6話
次の日、教室の引き戸を開けると、未来の席の周りには人だかりが出来ていた。名前は知らないが、同じクラスの女の子だ。その女の子達は、代わる代わる質問をしていく。
その中には、
「握手しても良いですか?」
と、まるで街中でイケメン俳優を見つけて、話しかける熱狂的なファンのような女の子もいた。しかし、未来に慌てる様子はない。何故なら、私にとってもこの光景は中学の時からの日常で、何一つ変わっていないのだ。
「咲菜、おはよう!」
「おはよう!」
未来に手を振りながら自分の席に向かい、荷物を机の上に置いて、席に着く。恵一の机を見ると、荷物はなく、席にも誰も座っていない。
数分経つと予鈴が鳴り、未来の周りに居た生徒は名残惜しそうに席へと戻る。未来達と喋っていて気付かなかったが、いつの間にか来ていた恵一は眠そうな顔で着席していた。
朝の挨拶が終わり、授業が始まる。授業と言っても本格的なものではなく、新学期の恒例行事である『自己紹介』だ。出席番号順に始まり、未来の自己紹介に一切の失敗は見当たらなかった。高校一年にして、スターの貫禄が身についている。
私も緊張していたもののこれと言った失敗もなく、自己紹介をこなすことに成功した。
自分の番が終わり、安心しながら自己紹介を聞いていると、恵一の番が回ってきた。緊張する素振りも見せず、黒板の前に移動し、自己紹介が始まる。クラスの視線が恵一に向く。
「戸倉恵一です。出身中学は―――――」
「戸倉君、もう少し大きな声で」
「あ・・・・・・はい」
ちらほらと嘲笑が聞こえる。別に聞こえない訳ではなかったが、先生に指摘され、もう一回やり直した恵一は一回目に比べ、少しだけ大きな声だった。
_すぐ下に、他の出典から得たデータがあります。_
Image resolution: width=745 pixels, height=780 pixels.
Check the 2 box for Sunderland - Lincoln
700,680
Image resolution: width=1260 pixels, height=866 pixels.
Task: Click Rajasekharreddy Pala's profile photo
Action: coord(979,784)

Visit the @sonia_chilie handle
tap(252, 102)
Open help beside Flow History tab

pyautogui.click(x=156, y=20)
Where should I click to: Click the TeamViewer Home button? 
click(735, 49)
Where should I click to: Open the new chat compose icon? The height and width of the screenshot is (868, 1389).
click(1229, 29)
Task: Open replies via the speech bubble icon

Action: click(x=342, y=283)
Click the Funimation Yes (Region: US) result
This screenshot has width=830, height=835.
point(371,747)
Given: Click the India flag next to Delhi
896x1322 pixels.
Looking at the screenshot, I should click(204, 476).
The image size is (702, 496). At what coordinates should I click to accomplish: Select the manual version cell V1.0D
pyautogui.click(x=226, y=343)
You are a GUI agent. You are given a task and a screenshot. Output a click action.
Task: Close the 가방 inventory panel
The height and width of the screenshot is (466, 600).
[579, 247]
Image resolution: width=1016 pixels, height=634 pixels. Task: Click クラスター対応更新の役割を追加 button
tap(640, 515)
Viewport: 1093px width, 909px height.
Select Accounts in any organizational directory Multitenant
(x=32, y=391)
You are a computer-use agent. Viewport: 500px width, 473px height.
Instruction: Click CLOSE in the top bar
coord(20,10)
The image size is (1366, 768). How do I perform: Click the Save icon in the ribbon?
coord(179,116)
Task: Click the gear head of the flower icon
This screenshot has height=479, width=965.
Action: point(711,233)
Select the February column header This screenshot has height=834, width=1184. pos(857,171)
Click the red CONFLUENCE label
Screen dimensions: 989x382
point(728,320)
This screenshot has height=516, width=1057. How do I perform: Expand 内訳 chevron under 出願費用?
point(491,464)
七崎君の番が回ってくる。緊張は微塵も感じられず、直前の自己紹介が恵一だったこともあり、その声は本当の声量よりもはっきりと聞き取りやすい大きな声に聞こえる。
全員の自己紹介が終わり、委員会決め、係決めが始まる。未来は新入生代表宣誓をしていたこともあり、先生から学級委員に推薦され、全会一致で学級委員になった。そして、その後の委員会決め、係決めの進行を任された。
授業中、恵一を見ると、肩肘を突き、気の抜けた表情で外を眺めていた。せめて、授業に参加しているフリぐらいはしなよ!と言ってあげたい。頭の中でそんな考えを巡らせていると、私の方が話に付いて行くのが難しくなった。話に集中しようと教壇を見ても視界の片隅にチラチラ入る気の抜けた恵一が気になって仕方ない。
委員会決め、係決め、その後の授業も全て終わり、下校の時間になると、誰が言った訳でもなく、私と未来、恵一、七崎君の四人で一緒に下校した。未来と七崎君と別れ、今日も恵一との二人の時間になる。四人で一緒に帰ることになった時からこうなるのではと密かに期待し、待ち遠しかった。
「恵一、ちゃんと先生の話聞いてる?怒られちゃうよ」
「ちゃんと聞いてるよ」
「本当に?」
「本当に」
「そんな風には見えなかったよ」
それから二人で並んで歩き、二人になるまではふあんなに長かったのに、喋っていたら一瞬で私の家に到着し、恵一はいつものように右手を挙げて、こっちを見る。
「また明日ね」
「うん、また明日」
私も恵一に応えるように手を振り、恵一はそそくさと家へと帰って行く。私にとって特別な、恵一にとって当たり前の下校が終わりを迎えると、昨日と同じ寂しさを感じた。